Nature uses highly reactive radicals to carry out a diverse set of biochemical functions, many of which are essential to maintaining proper human health. These potent biological radical reactions need to be carried out safely, producing essential specific products, without dangerous side reactions occurring. A large number of such radical reactions are performed by the family of radical SAM enzymes, which use a [4Fe-4S] center with a bound S-adenosylmethionine (SAM) molecule to generate a strongly oxidizing 5'-deoxyadenosyl radical which can in turn drive a large number of difficult chemical reactions. We will target mechanistic aspects of several classes of radical SAM enzymes. Biotin synthase is a radical SAM enzyme that catalyzes the final step in the biosynthesis of the vitamin biotin. A set of Fe-S and radical SAM maturase enzymes are used to build the unique Fe-S center of Fe-Fe hydrogenase, an enzyme which catalyzes the important reduction of protons to dihydrogen and vice versa.
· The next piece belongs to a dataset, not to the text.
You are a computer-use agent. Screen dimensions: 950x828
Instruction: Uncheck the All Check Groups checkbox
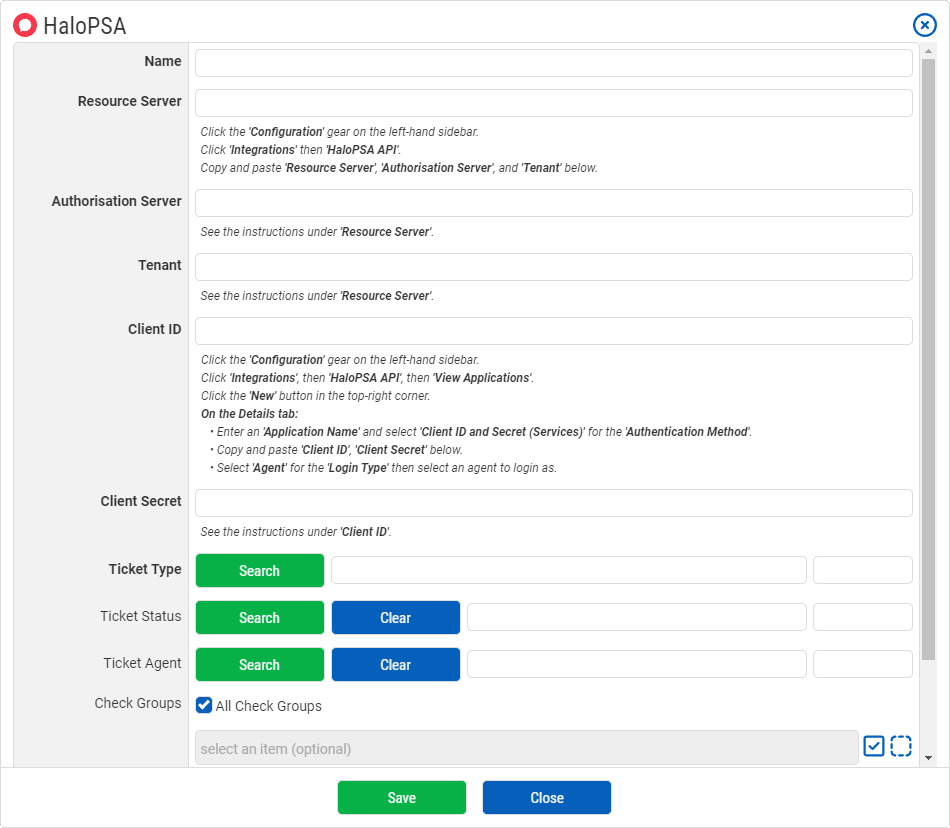(204, 705)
And radical SAM enzymes are used to modify many bases in transfer RNA, improving codon-anticodon recognition in order to make protein synthesis more reliable. We are specifically interested in a radical SAM enzyme QueE that is essential for generating 7-deazapurines. This proposal describes a magnetic resonance spectroscopic approach to study such diverse radical SAM enzymes. Specifically, we are using electron paramagnetic resonance (EPR) spectroscopy, which can precisely measure the magnetic environment of unpaired electrons in the radical SAM Fe-S clusters, in the organic radicals that these clusters generate, and in secondary metal centers that are involved in the reactions in many of these enzymes.

Public Health Relevance

Radicals, high-energy chemical species with unpaired electrons, can cause deleterious reactions in biology, including those adversely affecting human health. At the same time the potent reactions radicals can carry out are necessary for a large number of crucial enzymes. We are studying a set of these radical reactions to learn how biological metal centers and radicals work in concert to safely harness the power of radical reaction chemistry in the superfamily of 'Radical SAM Enzymes'.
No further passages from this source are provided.